In 2002, the Dental Hospital of Tokyo Medical and Dental University set up a working group for risk management. This working group analyzed 225 incident and accident reports submitted to the hospital in 2001 and 2002. Each report was analyzed with regard to“type, ”“place, ”“reporter, ”“severity, ”and“cause”in order to diagnose hospital safety and prevent future incidents and accidents.
The cause of incidents and accidents was analyzed using the SHEL model, where S stands for Software, H for Hardware, E for Environment, and L for Liveware. The severity of the consequence was classified into 6 levels, where level 0=“error not applied, ”level 1=“not affected, ”level 2=“watch and see or additional test, ”level 3=“treatment, ”level 4=“aftereffect, ”and level 5=“death.”The incidents and accidents judged to have potentially high risk were given a score of “+ H, ”irrespective of the level.
The results of the analyses revealed that most of the incidents and accidents happened in“wards, ”“operation rooms, ”and“oral surgery clinics.”This is probably because the incident and accident reporting system is well established by nurses working in these clinics.
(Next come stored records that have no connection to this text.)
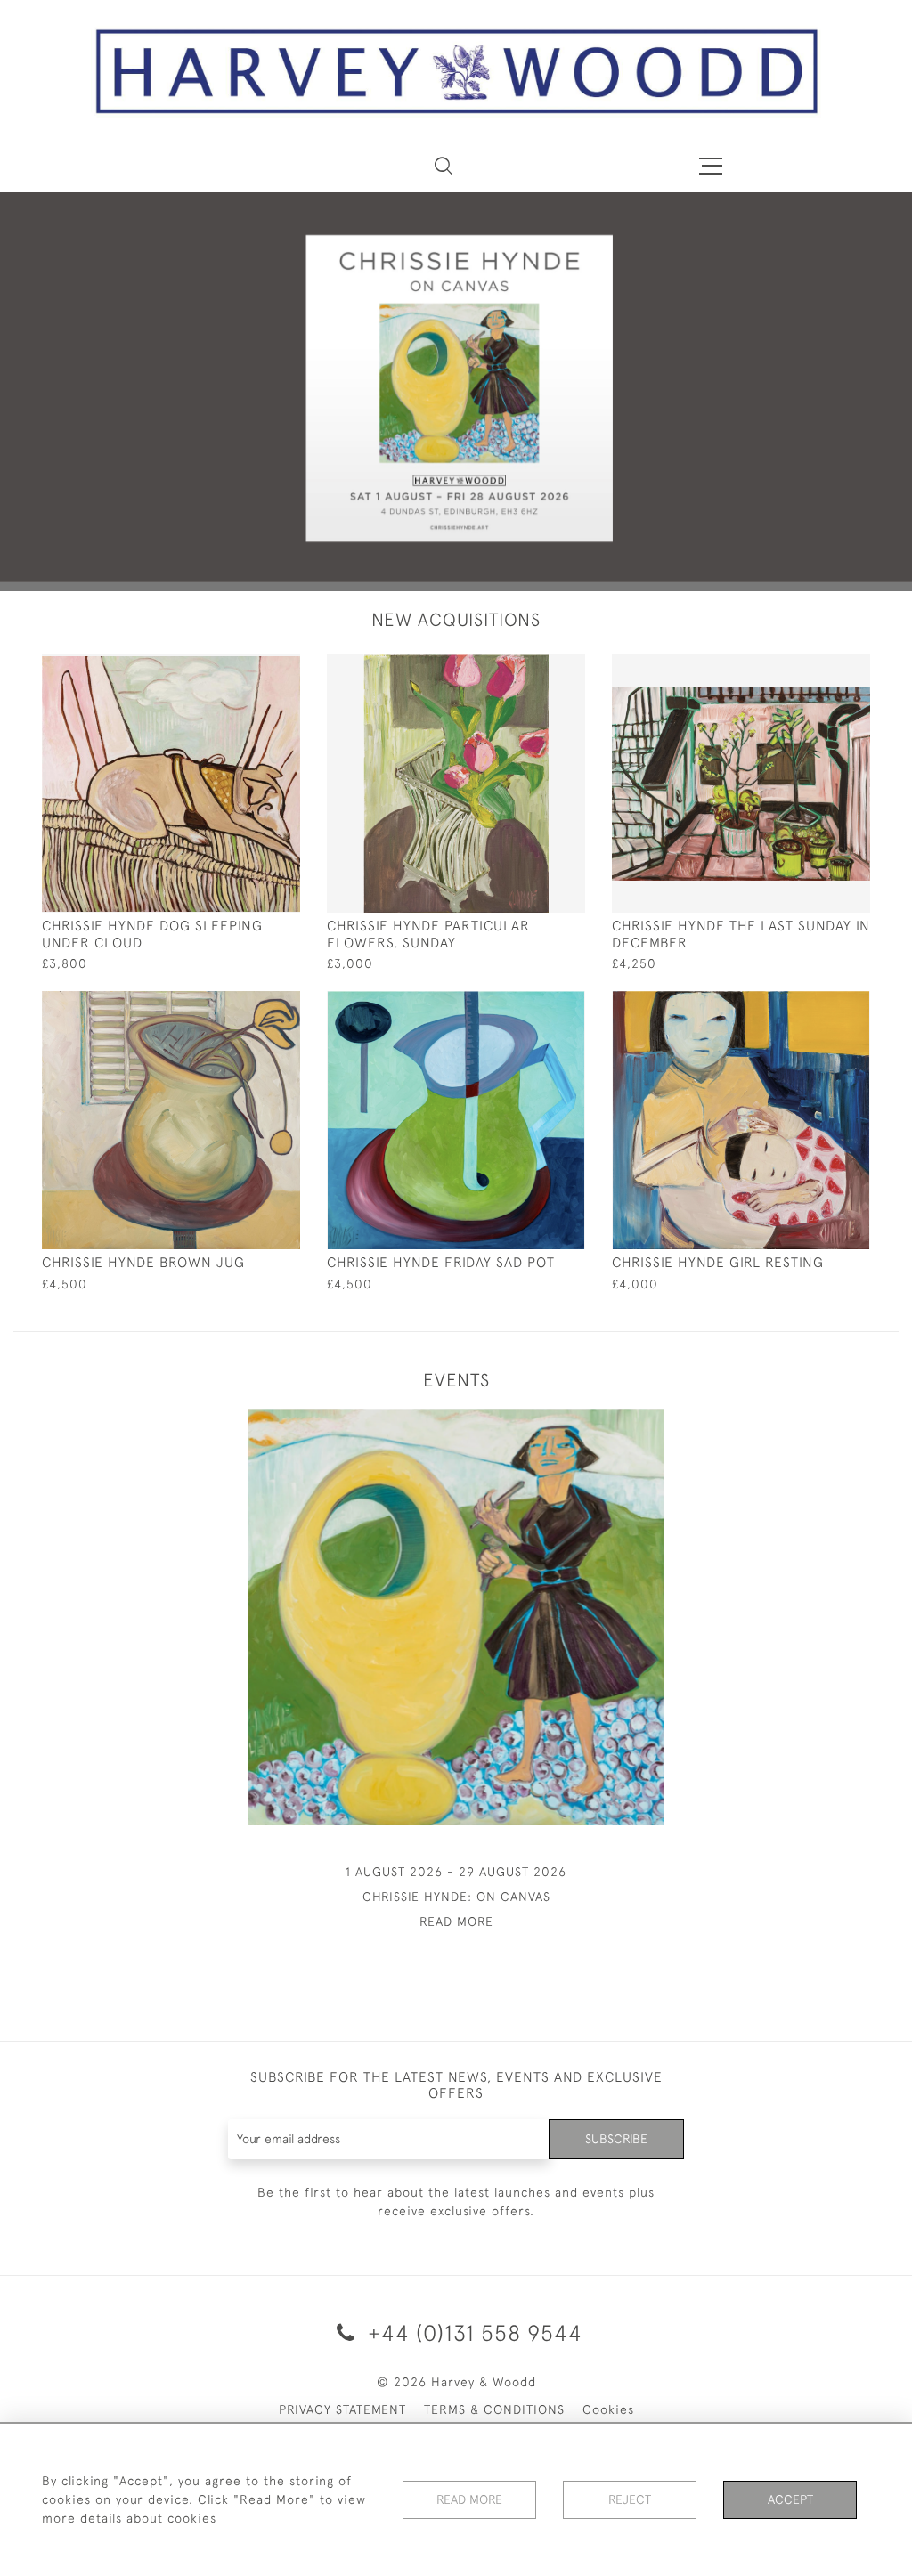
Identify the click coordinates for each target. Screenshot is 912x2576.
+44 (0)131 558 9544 (472, 2332)
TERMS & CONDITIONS (494, 2409)
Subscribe (616, 2139)
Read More (469, 2499)
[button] (443, 165)
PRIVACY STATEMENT (342, 2409)
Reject (629, 2499)
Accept (790, 2499)
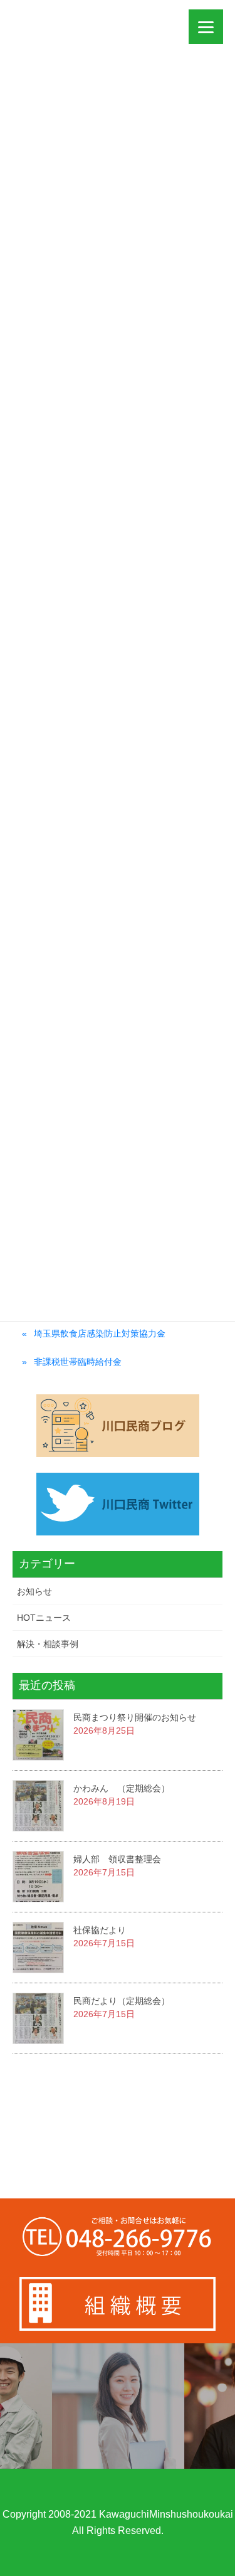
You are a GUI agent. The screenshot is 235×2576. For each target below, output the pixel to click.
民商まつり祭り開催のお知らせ (134, 1717)
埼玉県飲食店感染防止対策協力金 (99, 1333)
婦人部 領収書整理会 (117, 1859)
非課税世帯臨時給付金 (78, 1362)
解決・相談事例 (47, 1644)
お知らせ (34, 1591)
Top (224, 2565)
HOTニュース (44, 1618)
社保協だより (99, 1930)
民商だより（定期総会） (121, 2001)
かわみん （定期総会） (121, 1788)
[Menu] (206, 26)
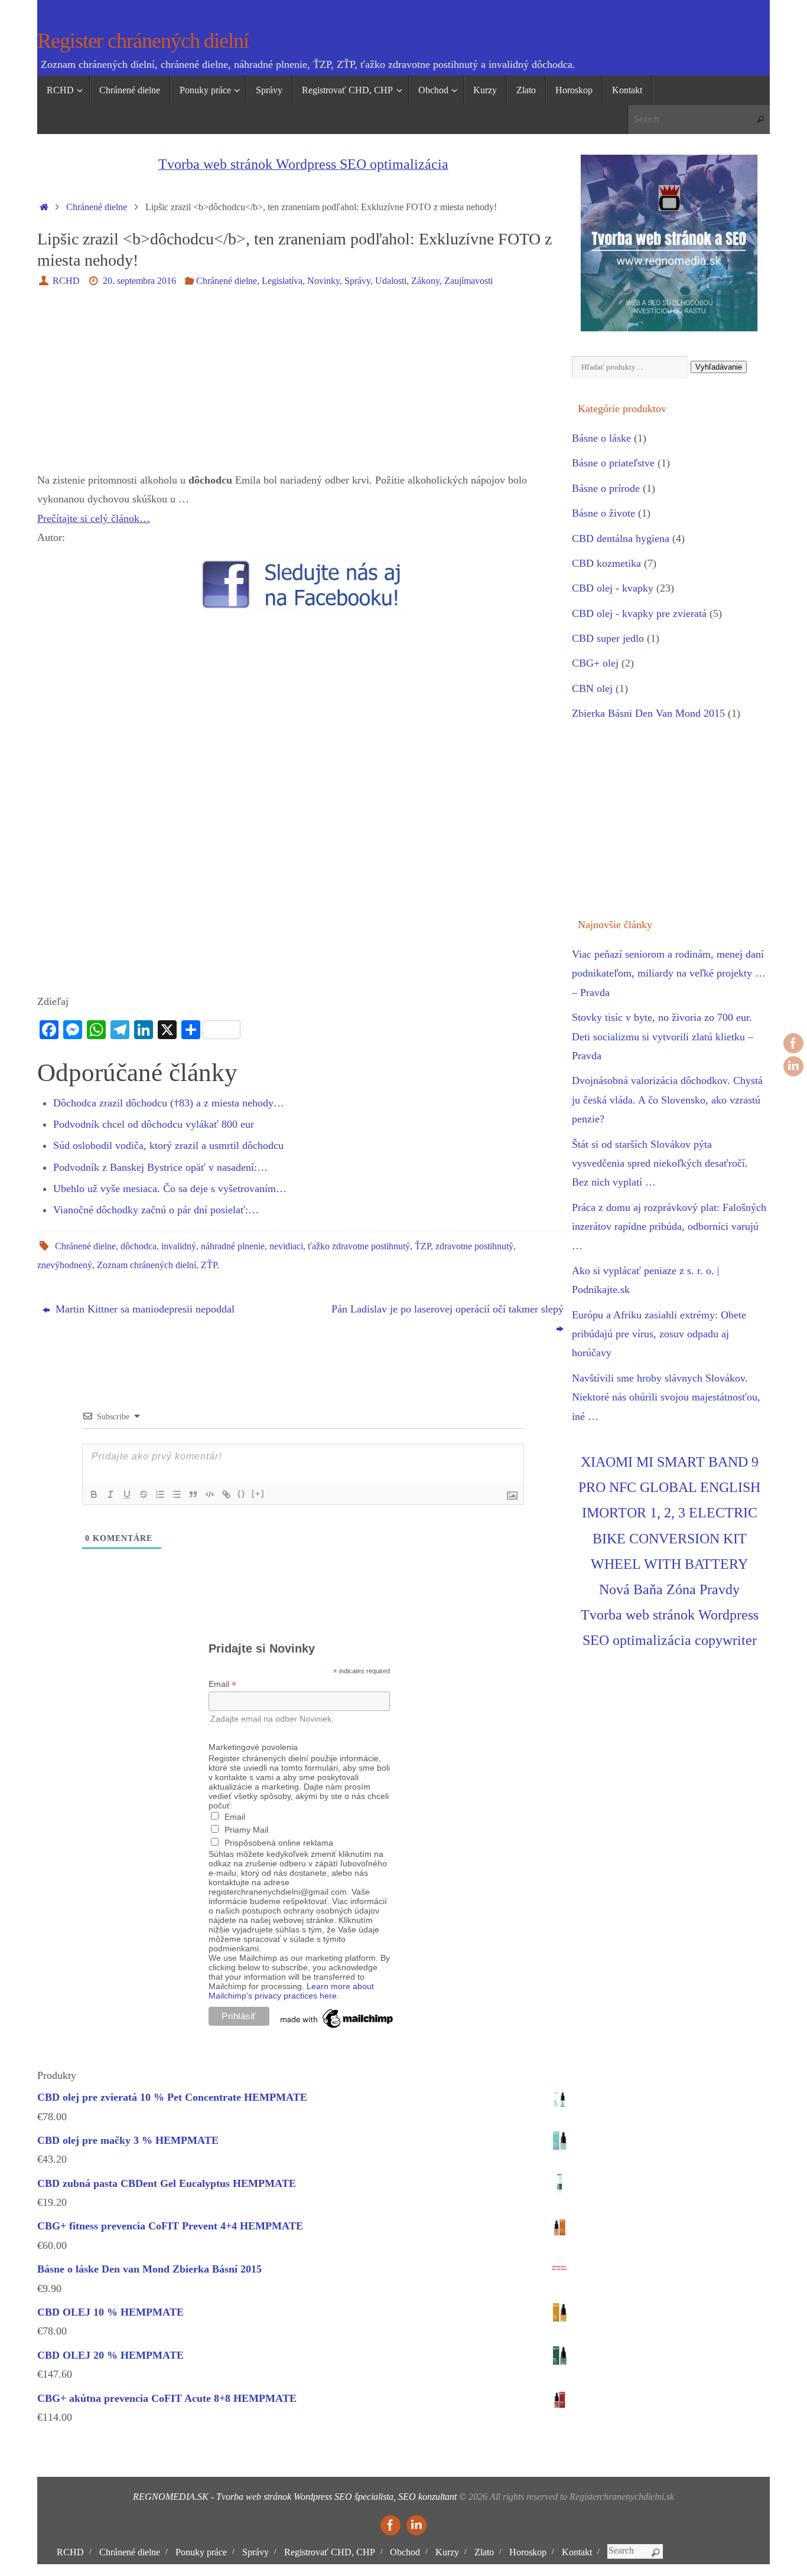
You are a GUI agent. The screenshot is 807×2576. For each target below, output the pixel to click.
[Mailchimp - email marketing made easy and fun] (337, 2028)
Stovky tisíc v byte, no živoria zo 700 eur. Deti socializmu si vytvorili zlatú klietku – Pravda (662, 1036)
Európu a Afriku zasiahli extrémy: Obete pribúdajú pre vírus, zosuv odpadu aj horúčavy (659, 1334)
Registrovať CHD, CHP (329, 2552)
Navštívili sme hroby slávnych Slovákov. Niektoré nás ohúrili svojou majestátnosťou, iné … (666, 1397)
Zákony (425, 281)
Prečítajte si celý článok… (93, 518)
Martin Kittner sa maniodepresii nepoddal (144, 1309)
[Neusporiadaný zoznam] (176, 1494)
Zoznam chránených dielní (146, 1265)
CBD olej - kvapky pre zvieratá (639, 613)
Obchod (405, 2552)
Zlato (484, 2552)
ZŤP (209, 1265)
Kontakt (577, 2552)
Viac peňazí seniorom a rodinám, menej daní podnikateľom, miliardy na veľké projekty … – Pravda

Additional analysis revealed that most of the reports were written and submitted by nurses. The frequencies of“treatment procedure, ”“misuse of dental instruments, ”“mis-prescription, ”“falling down” and“needlestick”related incidents and accidents were the highest and were caused mainly by L and S. There were only 3 accidents above level 4, however, less severe cases were given a score of +H due to the high potential risk involved.